Effect of strength parameters of soil
The effect of soil cohesion on the ultimate capacity of the strip footing is depicted in Fig. 3a. It is observed from the load vs. displacement plot of the strip footing with varying cohesion of the soil that with increase in the value of cohesion, the ultimate capacity (i.e., ultimate load) of the strip footing is increased. Similarly, the effect of friction angle of the soil on the ultimate capacity of the strip footing is depicted in Fig. 3b. It is observed from the load vs. displacement plot of the strip footing with varying friction angle of the soil that with increase in the value of friction angle of the soil, the ultimate capacity of the strip footing is increased. The effect of dilatancy is accounted by using a hypothetical dilatancy angle, ψ = 15° for the case of friction angle, ϕ′ = 15°. The load vs. displacement plot of the strip footing corresponding to ϕ′ = 15° and ψ = 15° is also plotted in Fig. 3b. From the results, it is observed that the ultimate load of the strip footing is directly proportional to the strength parameters (c′, ϕ′, and ψ). This observation of increase in ultimate load with increase in the strength parameters of soil can be revealed from the classical solution of Terzaghi [26] for the strip footing. It is noted that the computation time required to reach the ultimate load corresponding to 50 mm displacement in the present case is lesser for lower values of c′ and ϕ′.
Effect of width of footing, unit weight of soil and surcharge
The effect of width of footing on the ultimate capacity of the strip footing is depicted in Fig. 4a. It is seen from the figure that with increase in the width of the footing the ultimate load is increased. The mobilization of shear strength is over the larger zone and hence the increase in the ultimate capacity. Similarly, the effect of varying unit weight of the soil on the ultimate capacity of the strip footing is depicted in Fig. 4b. It is observed from the figure that with increase in the unit weight of the soil, the ultimate load is increased. Finally, the effect of surcharge on the ultimate capacity of the strip footing is depicted in Fig. 4c. It is seen from the figure that with increase in the magnitude of surcharge, the ultimate load of the strip footing is increased. The observations of increase in ultimate load with increase in the width of the footing, unit weight of the soil and magnitude of surcharge can be revealed from the classical solution of Terzaghi [26] for the strip footing. It is noted that the computation time required to reach the ultimate load corresponding to 50 mm displacement in the present case is lesser for lower values of B, γ, and q.

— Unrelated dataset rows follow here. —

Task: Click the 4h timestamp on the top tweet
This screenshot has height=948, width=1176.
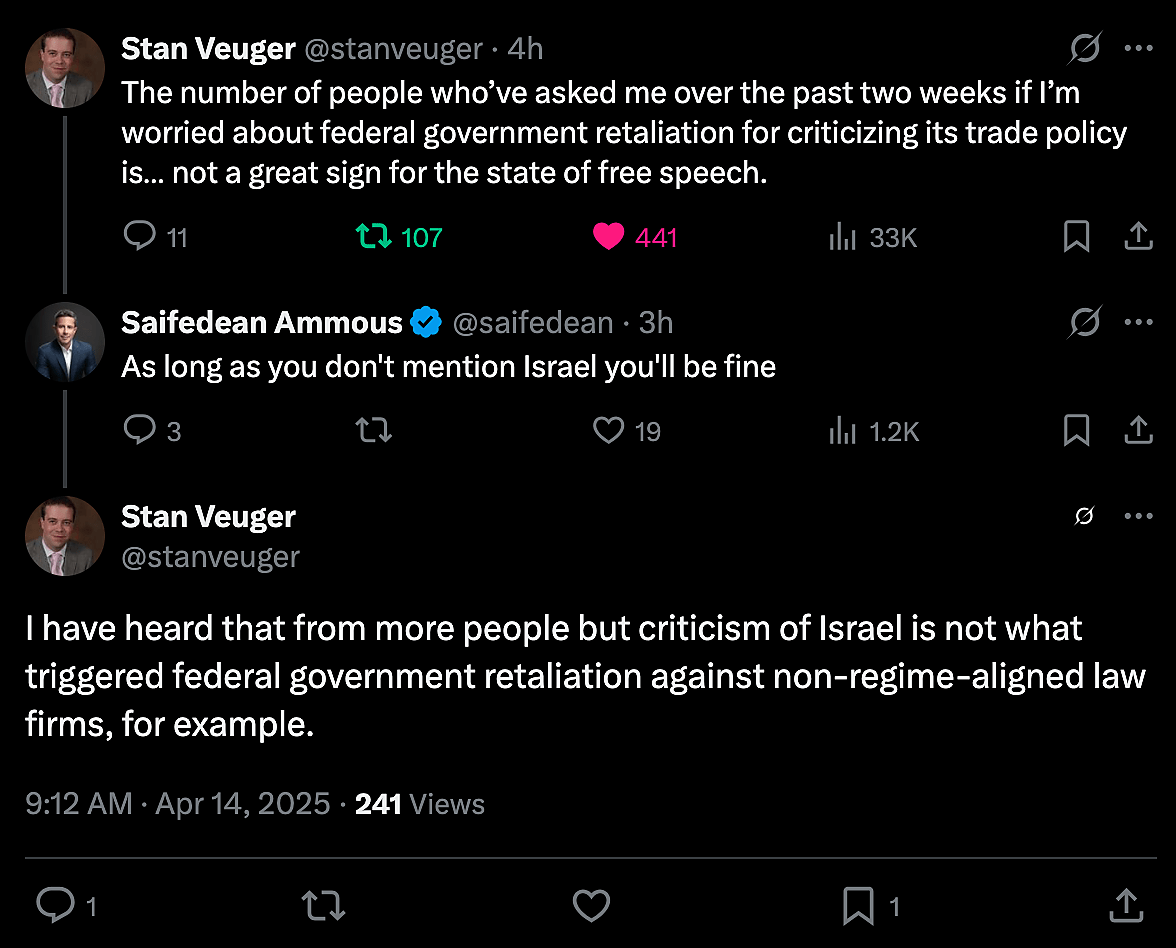Action: [x=524, y=47]
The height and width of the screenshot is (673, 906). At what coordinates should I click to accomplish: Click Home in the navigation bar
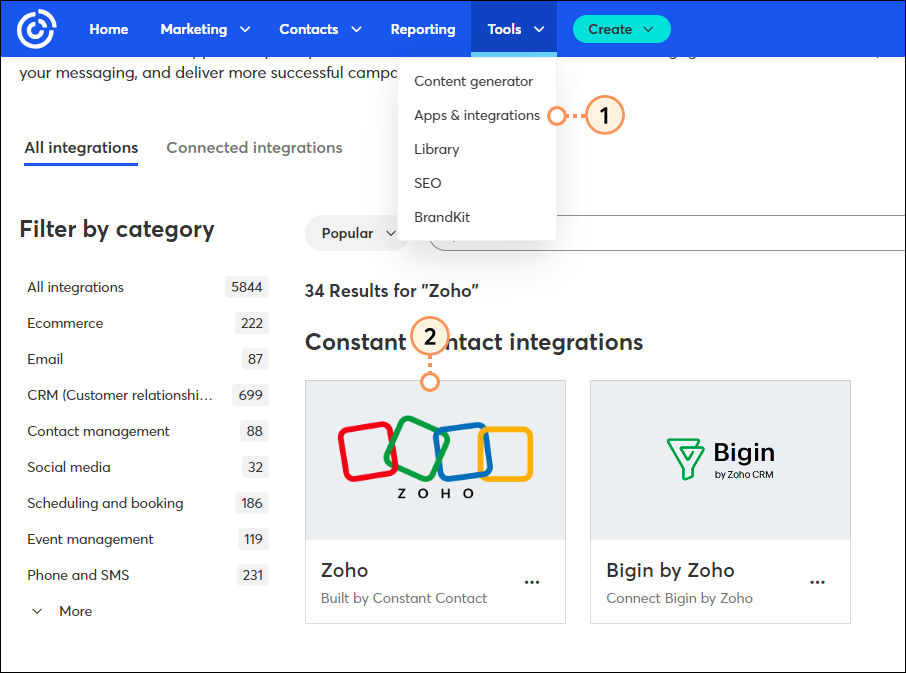coord(108,29)
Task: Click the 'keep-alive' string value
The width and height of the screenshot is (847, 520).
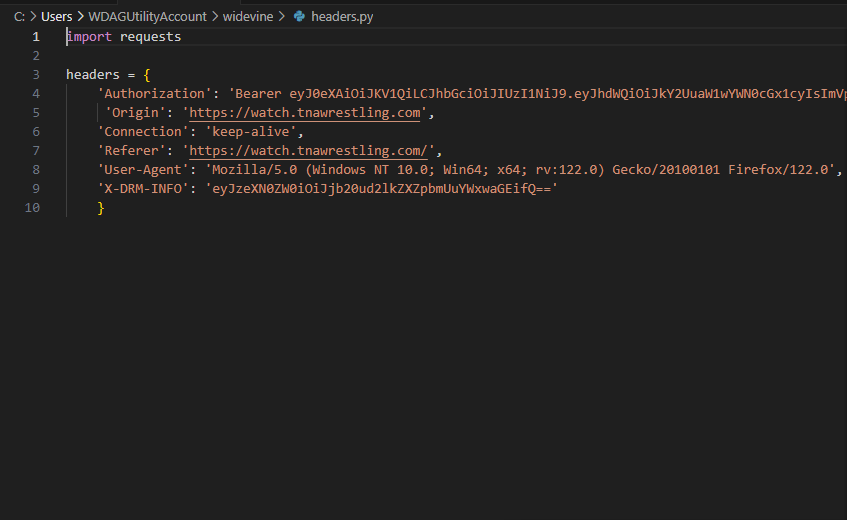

Effect of deformation parameters
Figure 5a, b depicts the load vs. displacement plots of the strip footing with varying deformation parameters of the soil as E = 50, 100, and 200 MPa and ν = 0.15, 0.25, 0.35, and 0.45. It is observed from the figures that the varying deformation parameters will not have any effect on the ultimate load of the footing. It can be stated that the ultimate load is reached at lesser displacement when the higher values are assigned to the Young’s modulus (twofold higher than the actual value) and Poisson’s ratio (likely range 0.35–0.45). Based on the present study, if the aim of the FE analysis is to determine the failure load, the higher values of E and ν should be assigned to obtain the failure load at lesser displacement. It is also noted that the computation time required to reach the ultimate load corresponding to 50 mm displacement is same irrespective of the different values of E and ν used in the analysis.
Effect of material model
The failure load corresponding to MC, HS, HSsmall, and SS model is determined from the load vs. displacement plot of the rough strip footing of width 2 m resting on soil having unit weight, γ = 20 kN/m3 and strength parameters, c′ = 10 kPa, ϕ′= 10°, and ψ = 0°. Figure 6 depicts the load vs. displacement plot of the strip footing corresponding to each of the material models used in the analysis. All the material models use the strength parameters as defined by the Mohr–Coulomb failure envelope. Based on the results, it is observed that the ultimate failure loads obtained are almost the same corresponding to the four material models used in the FE analysis. It is attributed to the fact that in all these models, the limiting state of stress is described using the soil cohesion, the friction and dilatancy angles of the soil as used in the Mohr–Coulomb model. It is to be noted that the HS, HSsmall, and SS models have yielding cap to close the elastic region for the compressive stress paths. The computation time and the number of iterations required to reach the ultimate state of stress is less in the case of Mohr–Coulomb model compared to the HS, HSsmall, and SS models. In order to verify this finding, the FE analysis of the triaxial test is carried out with the same input parameters as used in the material models of the strip footing. The plots of deviator stress vs. axial strain and stress path are extracted to evaluate the independency of the material models. The FE results of the triaxial tests are discussed in “Triaxial test”.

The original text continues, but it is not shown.